Report for bo fog
Approved stories1
Rejected stories3
SummaryCould Try Harder

At one of our 5th year semi-formals, a particularly drunk clifford, for a dare, pulled Anne. Not terribly amusing, except that Anne had a crippling speech impediment that made her sound like she had constantly blocked nostrils. In a moment of clarity, Clifford tried to escape, only to be confronted by a confused Anne asking "Why Clefford, why won't you talk to me?".
Thus, whyclef was born. Piss-taking almost petered out in Upper sixth, until we realised that the ceiling tiles in the common room roofspace were a different colour when turned upside down. Clifford walked in next day to find a large WHY accusing him from the ceiling.

(I’m still stumped over what a "semi-formal" might be. The mental image is a rather nattily dressed, partially erect penis. Possibly weighed down by a minature top hat dangling rakishly from the bell end. Susan.)

Freda was a terrifying, margin obsessed history teacher, who we thoroughly despised from 1st-3rd year. She had a large teapot at the back of the class & it eventually dawned on someone to put a bottle of laxatives to good use. Intending only to put one or two in, this resulted in nearly the entire contents being emptied as several more people got into the spirit of things. Happy that our revenge was melting away undecteted, the plan produced an added bonus when she invited the entire English & History staff in for a cuppa at break. Cue running rings around a string of supply teachers for a week.

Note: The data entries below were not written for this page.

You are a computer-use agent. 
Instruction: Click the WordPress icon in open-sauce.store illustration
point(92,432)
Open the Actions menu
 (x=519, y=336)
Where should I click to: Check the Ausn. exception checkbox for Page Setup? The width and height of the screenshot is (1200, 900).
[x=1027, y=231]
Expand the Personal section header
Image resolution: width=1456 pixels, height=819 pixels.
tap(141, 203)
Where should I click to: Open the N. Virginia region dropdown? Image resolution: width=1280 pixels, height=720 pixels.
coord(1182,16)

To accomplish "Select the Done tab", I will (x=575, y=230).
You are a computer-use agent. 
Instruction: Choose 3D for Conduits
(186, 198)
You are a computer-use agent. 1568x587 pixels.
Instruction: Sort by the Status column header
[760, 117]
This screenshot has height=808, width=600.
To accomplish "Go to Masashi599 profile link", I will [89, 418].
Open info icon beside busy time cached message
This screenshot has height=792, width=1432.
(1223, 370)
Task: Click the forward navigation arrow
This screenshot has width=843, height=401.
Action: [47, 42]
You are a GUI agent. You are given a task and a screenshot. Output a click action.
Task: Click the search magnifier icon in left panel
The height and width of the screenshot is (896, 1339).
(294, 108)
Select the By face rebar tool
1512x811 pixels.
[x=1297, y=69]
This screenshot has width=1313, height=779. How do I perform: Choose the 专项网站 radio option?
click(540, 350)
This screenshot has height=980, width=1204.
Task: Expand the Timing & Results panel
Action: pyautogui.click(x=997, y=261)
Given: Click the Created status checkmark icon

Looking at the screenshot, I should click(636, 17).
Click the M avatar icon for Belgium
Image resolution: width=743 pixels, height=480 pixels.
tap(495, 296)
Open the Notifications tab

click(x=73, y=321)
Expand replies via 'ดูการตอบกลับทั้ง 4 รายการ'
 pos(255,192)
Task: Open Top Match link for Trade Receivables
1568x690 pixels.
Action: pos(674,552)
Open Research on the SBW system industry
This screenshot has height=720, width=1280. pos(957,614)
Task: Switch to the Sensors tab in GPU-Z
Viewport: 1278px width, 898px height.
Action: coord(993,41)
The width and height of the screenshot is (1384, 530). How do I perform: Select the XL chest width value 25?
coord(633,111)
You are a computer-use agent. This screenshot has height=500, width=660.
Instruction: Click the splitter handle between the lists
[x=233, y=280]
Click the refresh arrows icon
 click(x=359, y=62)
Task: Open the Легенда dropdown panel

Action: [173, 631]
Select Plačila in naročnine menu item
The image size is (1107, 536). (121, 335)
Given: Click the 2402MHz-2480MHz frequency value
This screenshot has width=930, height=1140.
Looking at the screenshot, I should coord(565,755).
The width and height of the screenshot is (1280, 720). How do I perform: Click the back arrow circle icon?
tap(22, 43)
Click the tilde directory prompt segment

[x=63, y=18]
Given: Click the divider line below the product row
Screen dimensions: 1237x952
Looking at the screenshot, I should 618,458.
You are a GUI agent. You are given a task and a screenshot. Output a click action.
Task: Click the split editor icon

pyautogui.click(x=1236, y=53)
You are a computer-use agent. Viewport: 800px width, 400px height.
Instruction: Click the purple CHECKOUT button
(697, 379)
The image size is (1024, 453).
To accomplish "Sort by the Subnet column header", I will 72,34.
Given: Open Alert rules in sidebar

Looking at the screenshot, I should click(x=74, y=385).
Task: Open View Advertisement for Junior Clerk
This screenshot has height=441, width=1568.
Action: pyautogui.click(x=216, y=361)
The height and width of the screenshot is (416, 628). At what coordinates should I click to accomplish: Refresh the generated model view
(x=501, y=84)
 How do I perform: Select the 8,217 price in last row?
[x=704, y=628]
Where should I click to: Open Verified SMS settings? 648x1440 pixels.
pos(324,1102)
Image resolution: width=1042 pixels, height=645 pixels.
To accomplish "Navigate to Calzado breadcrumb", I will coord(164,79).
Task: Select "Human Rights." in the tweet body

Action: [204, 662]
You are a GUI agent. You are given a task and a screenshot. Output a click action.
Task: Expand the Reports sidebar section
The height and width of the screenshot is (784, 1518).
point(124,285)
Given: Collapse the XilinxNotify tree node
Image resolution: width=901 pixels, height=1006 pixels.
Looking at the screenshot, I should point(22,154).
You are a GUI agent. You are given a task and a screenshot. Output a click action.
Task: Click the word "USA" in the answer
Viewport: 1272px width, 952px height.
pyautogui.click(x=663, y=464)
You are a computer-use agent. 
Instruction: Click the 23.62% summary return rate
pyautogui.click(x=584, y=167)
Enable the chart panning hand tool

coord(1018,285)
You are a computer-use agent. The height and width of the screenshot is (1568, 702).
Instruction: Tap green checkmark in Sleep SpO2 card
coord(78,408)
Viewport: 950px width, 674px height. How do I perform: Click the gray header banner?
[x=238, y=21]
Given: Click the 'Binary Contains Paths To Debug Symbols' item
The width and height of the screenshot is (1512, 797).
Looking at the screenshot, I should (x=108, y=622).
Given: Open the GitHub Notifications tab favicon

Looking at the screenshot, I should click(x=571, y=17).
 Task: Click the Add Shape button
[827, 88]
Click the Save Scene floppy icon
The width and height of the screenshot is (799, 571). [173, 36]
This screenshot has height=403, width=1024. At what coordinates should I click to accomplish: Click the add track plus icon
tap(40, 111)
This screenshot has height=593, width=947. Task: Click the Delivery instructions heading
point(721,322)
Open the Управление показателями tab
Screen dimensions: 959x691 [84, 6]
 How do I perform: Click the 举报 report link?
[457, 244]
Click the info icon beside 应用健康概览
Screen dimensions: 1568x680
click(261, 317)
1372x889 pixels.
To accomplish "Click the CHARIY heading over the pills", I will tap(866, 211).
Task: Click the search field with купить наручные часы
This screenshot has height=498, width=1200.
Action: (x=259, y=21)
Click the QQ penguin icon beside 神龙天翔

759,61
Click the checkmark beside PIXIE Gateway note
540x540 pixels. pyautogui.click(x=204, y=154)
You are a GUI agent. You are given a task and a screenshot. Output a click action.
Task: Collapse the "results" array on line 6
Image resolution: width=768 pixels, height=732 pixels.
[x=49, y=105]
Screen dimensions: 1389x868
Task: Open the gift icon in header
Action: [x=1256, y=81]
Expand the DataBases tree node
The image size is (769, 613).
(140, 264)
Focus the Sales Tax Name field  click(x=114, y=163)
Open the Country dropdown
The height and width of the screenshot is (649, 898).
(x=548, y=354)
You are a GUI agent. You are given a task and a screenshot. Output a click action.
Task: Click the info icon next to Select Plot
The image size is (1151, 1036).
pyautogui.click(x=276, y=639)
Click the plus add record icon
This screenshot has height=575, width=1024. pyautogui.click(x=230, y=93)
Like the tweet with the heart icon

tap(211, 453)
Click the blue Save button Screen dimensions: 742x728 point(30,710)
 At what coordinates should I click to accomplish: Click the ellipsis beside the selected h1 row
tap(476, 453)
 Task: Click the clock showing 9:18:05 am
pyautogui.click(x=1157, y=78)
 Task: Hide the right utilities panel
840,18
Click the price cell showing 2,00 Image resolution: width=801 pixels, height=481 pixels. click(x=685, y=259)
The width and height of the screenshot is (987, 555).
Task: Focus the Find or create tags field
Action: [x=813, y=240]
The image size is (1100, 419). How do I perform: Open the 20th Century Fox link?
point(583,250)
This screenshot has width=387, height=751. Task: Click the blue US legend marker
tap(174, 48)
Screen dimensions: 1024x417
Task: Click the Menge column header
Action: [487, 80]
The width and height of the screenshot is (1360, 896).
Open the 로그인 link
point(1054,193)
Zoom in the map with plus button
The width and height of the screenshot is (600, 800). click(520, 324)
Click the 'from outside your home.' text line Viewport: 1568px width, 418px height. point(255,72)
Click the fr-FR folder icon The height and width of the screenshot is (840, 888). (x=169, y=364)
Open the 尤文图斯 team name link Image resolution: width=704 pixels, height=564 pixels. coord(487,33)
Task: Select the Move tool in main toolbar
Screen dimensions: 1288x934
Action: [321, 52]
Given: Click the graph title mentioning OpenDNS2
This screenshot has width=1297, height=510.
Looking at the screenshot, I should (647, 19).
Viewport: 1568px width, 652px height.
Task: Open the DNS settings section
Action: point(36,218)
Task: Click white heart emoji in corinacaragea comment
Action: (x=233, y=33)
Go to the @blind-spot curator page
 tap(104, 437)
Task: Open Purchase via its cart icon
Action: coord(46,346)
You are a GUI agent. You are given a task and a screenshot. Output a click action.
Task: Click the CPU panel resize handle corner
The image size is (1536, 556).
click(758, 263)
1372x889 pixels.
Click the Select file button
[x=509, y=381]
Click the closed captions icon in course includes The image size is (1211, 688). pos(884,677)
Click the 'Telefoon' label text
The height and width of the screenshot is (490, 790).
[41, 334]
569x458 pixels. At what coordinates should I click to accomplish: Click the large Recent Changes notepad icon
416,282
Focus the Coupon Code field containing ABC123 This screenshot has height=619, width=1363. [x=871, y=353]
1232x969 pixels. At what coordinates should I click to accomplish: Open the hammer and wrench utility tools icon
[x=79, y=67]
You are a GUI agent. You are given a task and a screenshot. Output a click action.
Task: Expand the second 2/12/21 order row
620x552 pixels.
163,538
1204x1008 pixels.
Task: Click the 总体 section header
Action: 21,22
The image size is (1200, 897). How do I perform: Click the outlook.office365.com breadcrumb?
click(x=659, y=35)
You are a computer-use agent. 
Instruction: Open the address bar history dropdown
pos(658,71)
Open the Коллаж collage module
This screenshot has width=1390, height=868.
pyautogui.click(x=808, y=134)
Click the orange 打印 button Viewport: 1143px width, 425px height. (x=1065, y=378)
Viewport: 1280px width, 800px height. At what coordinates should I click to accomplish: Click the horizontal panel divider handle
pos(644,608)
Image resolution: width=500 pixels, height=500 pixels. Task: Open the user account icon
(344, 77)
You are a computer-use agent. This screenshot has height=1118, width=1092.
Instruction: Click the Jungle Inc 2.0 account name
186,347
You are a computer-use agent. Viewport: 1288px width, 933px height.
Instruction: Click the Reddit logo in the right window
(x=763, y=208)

incidentaly, she died several years later of kidney failure. Whether or not our prank accelarated her demise was hotly debated for around 30 seconds in lower sixth, as a slight pang of guilt was quickly brushed aside as we pissed ourselves remebering that day

A rather vertically challenged supply teacher who always wore at least one green garment. Was followed by cries of 'ho,ho,ho..' everywhere she went.